Runs all discovered `LiveLoad.Scenario` modules and returns a map of results for each scenario run.

`run/1` is the main entrypoint for LiveLoad. It accepts a list of `t:option/0` values to configure
the load test, discovers which scenarios to run, runs each one to completion, and returns a map
of `t:LiveLoad.Scenario.t/0` keys to `t:scenario_result/0` values.

Scenarios are run:
- **Independently**: Each `LiveLoad.Scenario` will create it's own `LiveLoad.Browser`, `LiveLoad.Cluster`,
and independent user processes
- **Sequentially**: All scenarios are assumed to be running against the same target, so to ensure that
the runs are clean, each `LiveLoad.Scenario` is run sequentially in the order that they are discovered.

`run/1` is synchronous and will block until all discovered scenarios have finished.

Errors encountered during a scenario are captured in the result map against the scenario that
produced them and do not prevent other scenarios from running.

## Scenario Discovery

Which scenarios are run is determined by the options given. The following options are mutually
exclusive, and take priority in the order listed:

1. `t:scenario_opt/0`: a single `LiveLoad.Scenario` module.
2. `t:scenarios_opt/0`: a list of `LiveLoad.Scenario` modules.

__Data section__:
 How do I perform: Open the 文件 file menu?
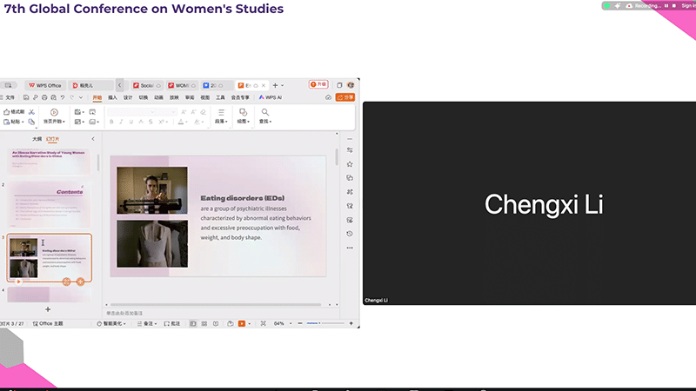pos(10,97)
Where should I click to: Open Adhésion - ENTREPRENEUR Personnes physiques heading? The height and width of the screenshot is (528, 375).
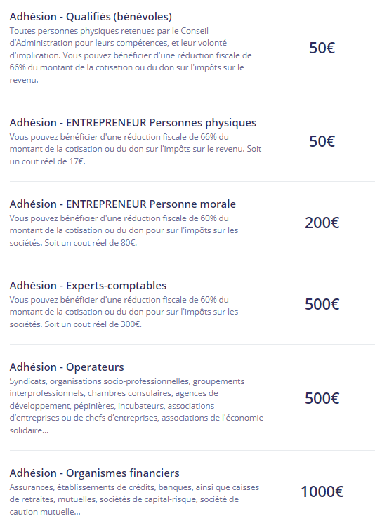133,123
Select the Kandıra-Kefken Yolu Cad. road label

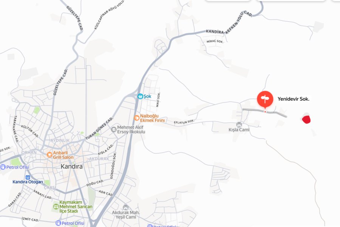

__What the task requires__: Continue the LiveLoad `run/1` documentation from its last line.

__Result__:
3. `t:otp_app_opt/0`: an OTP application atom. LiveLoad will scan the given application for all
   modules implementing the `LiveLoad.Scenario` behaviour and run each of them.

## Scenario Configuration

Any additional options passed to `run/1` that are not consumed as part of the run configuration (such as
`t:distributed_run_opt/0`, `t:users_count_opt/0`, `t:flame_backend_opt/0`, `t:cluster_opts_opt/0`)
or runner options (such as `t:browser_connection_adapter_opt/0`, `t:scenario_iteration_timeout_opt/0`, and `t:scenario_duration_opt/0`)
are forwarded to each scenario's `c:LiveLoad.Scenario.config/1` callback as the `opts` argument. This allows you to pass arbitrary,
scenario-specific configuration to each `LiveLoad.Scenario` run during the load test.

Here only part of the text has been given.